--- Start Passage provided ---

The importance of watching soap operas (Was "A DISTURBING ...")
|From:||Andreas Johansson <and_yo@...>|
|Date:||Thursday, February 8, 2001, 17:23|
>On Wed, 7 Feb 2001, Lars Henrik Mathiesen wrote:
> > Funny you should mention it. I just (yesterday or so) watched a
> > program (on TV!) about how it affects people to watch TV, soaps in
> > particular.
> > Well, you all know what watching the stuff does. Unless a group is
> > extremely motivated otherwise, turning on the TV will kill all
> > conversation and reduce them to empty-eyed staring within 15 minutes.
>Really? Turning on the TV, unless it's something I actually want to
>watch (Jeopardy...?), is prone to make me go off and do something else.
>But then, I've never liked TV much, being a not-very-visual person.
Hm, if it's my little group of geeky friends (they're kind of people who get
their physical activity from frenetically typing C++) putting on a movie or
show that's anything less than stunningly fantastic tends to lead to an
animated discussions of the movie/show's failings. Typical remarks include
"NOBODY could survie that", "Obviously she got the job for her looks rather
than her acting skills", "You'dn't be able see straight after a hit like
that!", "Why are the evil guys always worthless shots?" and "Why can't they
have realistic violence"? (This probably also says something about what we
use to see ...)

--- End Passage provided ---

§ Written problem 1: In the listing below, copy out word for word the stretch from the line containing "Describe the element at coordinates (647, 411)" through the line containing "center [1274, 606].".

--- Start Material shown ---

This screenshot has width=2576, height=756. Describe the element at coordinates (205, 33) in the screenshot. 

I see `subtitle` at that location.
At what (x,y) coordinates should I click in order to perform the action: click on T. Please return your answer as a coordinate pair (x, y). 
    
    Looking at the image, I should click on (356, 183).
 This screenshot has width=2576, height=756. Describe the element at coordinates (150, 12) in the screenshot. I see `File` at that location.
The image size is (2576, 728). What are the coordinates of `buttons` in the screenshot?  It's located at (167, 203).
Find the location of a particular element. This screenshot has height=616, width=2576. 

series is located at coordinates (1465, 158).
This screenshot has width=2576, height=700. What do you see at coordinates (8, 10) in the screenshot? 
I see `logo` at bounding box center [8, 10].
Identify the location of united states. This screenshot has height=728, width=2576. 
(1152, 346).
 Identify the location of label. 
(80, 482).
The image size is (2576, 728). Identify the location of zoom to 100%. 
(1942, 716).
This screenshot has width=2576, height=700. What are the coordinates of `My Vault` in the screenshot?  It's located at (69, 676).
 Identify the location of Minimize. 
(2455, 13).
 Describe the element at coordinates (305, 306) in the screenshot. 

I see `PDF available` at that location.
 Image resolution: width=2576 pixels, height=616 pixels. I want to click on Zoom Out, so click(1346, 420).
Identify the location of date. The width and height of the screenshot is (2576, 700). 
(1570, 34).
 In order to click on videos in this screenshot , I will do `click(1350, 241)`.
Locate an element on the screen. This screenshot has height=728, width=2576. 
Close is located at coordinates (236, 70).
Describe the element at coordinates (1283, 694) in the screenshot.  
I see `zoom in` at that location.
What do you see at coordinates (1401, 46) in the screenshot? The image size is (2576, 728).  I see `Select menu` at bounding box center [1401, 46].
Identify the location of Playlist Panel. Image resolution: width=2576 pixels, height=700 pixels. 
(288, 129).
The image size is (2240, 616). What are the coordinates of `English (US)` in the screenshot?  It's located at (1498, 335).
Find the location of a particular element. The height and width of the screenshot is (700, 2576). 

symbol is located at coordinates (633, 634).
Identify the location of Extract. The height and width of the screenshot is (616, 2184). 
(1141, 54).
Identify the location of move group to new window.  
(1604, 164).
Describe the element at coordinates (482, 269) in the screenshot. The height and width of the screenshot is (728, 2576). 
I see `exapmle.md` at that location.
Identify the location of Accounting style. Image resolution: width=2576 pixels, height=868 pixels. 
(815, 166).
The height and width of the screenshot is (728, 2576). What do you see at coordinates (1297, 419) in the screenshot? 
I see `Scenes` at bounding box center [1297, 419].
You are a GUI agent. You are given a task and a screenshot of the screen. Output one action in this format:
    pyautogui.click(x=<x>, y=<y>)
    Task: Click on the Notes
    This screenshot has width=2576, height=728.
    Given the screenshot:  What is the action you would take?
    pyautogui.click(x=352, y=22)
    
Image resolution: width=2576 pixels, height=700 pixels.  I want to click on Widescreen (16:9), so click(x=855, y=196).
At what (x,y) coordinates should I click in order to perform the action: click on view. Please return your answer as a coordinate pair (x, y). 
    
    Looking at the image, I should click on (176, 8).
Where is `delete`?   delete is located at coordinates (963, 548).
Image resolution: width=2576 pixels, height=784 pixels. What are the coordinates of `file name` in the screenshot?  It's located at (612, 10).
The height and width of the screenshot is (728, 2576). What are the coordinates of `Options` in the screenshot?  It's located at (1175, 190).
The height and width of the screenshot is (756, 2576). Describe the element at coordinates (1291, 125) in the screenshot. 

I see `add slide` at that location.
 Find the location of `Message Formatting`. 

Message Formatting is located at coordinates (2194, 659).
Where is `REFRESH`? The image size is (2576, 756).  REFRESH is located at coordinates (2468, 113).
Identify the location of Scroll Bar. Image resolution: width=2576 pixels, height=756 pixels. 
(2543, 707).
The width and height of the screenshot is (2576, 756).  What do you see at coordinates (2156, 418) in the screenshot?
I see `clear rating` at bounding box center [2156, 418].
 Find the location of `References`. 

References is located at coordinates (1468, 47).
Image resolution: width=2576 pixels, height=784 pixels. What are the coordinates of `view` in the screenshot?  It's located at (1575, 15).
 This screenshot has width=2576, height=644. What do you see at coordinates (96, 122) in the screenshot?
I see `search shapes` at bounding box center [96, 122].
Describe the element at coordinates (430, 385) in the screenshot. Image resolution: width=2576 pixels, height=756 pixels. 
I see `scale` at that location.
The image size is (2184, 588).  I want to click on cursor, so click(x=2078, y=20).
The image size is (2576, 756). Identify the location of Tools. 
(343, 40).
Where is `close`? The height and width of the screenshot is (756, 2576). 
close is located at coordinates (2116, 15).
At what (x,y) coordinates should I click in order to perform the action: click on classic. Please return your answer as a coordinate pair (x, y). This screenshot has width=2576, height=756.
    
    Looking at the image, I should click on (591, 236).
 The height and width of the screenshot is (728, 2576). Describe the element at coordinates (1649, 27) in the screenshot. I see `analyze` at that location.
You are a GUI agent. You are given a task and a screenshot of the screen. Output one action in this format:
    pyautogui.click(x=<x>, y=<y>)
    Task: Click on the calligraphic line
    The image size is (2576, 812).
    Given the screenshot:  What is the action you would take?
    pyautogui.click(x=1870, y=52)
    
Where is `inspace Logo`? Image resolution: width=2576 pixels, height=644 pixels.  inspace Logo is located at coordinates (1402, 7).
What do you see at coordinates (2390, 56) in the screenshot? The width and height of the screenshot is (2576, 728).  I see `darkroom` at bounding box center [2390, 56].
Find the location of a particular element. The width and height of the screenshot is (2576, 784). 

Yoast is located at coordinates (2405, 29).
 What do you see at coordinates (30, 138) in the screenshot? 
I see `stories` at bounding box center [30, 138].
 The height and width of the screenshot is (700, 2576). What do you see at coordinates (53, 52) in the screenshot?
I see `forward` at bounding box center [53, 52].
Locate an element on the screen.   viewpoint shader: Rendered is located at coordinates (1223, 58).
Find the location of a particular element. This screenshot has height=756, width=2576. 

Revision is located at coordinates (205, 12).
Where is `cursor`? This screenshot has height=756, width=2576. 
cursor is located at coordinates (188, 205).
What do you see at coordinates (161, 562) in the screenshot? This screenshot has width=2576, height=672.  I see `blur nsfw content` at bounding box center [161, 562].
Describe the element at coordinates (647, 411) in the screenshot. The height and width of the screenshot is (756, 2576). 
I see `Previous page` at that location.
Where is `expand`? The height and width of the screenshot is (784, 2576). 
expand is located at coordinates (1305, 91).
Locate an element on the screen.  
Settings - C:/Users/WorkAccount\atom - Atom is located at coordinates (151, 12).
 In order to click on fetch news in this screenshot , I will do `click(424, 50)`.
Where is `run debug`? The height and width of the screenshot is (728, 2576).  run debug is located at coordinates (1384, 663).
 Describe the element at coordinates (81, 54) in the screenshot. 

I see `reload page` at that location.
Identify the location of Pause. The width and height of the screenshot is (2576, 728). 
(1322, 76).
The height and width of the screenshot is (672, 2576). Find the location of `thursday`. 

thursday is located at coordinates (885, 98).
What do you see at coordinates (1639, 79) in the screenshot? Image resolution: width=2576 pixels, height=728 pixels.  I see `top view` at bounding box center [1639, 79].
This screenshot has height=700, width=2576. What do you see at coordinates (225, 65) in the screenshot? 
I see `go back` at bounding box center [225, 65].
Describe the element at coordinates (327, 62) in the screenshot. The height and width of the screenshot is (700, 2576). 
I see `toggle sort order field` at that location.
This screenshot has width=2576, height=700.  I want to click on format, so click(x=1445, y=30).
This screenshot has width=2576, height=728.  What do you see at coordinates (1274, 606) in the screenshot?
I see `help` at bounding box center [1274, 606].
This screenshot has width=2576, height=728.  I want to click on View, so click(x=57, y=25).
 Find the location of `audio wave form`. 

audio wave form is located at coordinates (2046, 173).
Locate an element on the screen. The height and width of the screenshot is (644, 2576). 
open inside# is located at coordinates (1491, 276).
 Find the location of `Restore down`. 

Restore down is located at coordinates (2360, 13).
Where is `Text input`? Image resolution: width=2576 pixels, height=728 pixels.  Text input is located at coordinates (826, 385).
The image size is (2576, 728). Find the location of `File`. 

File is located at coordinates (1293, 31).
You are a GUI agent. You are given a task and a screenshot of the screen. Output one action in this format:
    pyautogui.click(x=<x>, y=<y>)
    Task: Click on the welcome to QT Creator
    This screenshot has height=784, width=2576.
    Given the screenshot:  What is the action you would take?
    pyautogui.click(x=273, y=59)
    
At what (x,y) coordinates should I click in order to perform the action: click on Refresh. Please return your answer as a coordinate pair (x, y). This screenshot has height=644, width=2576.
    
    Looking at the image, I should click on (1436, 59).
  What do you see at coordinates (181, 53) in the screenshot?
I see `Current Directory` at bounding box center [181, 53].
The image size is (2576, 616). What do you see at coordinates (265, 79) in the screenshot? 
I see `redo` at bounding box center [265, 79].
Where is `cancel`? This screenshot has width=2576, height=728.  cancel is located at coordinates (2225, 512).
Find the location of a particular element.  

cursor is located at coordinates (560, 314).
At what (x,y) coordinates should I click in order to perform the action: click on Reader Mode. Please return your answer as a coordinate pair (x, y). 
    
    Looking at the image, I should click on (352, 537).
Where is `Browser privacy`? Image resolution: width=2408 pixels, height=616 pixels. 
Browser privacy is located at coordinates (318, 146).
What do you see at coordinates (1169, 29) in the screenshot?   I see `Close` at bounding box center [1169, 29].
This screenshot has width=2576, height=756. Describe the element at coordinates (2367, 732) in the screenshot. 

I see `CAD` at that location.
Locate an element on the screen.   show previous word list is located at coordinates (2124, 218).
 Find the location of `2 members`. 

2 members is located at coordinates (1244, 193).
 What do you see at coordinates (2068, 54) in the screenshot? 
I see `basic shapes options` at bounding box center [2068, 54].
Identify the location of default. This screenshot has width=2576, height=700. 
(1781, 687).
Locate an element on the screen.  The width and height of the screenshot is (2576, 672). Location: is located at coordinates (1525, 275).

--- End Material shown ---

§ Written problem 2: In the soap opera post, where do the writer's geeky friends get their physical activity?

§ Full response 1:
Describe the element at coordinates (647, 411) in the screenshot. The height and width of the screenshot is (756, 2576). 
I see `Previous page` at that location.
Where is `expand`? The height and width of the screenshot is (784, 2576). 
expand is located at coordinates (1305, 91).
Locate an element on the screen.  
Settings - C:/Users/WorkAccount\atom - Atom is located at coordinates (151, 12).
 In order to click on fetch news in this screenshot , I will do `click(424, 50)`.
Where is `run debug`? The height and width of the screenshot is (728, 2576).  run debug is located at coordinates (1384, 663).
 Describe the element at coordinates (81, 54) in the screenshot. 

I see `reload page` at that location.
Identify the location of Pause. The width and height of the screenshot is (2576, 728). 
(1322, 76).
The height and width of the screenshot is (672, 2576). Find the location of `thursday`. 

thursday is located at coordinates (885, 98).
What do you see at coordinates (1639, 79) in the screenshot? Image resolution: width=2576 pixels, height=728 pixels.  I see `top view` at bounding box center [1639, 79].
This screenshot has height=700, width=2576. What do you see at coordinates (225, 65) in the screenshot? 
I see `go back` at bounding box center [225, 65].
Describe the element at coordinates (327, 62) in the screenshot. The height and width of the screenshot is (700, 2576). 
I see `toggle sort order field` at that location.
This screenshot has width=2576, height=700.  I want to click on format, so click(x=1445, y=30).
This screenshot has width=2576, height=728.  What do you see at coordinates (1274, 606) in the screenshot?
I see `help` at bounding box center [1274, 606].

§ Full response 2: From frenetically typing C++.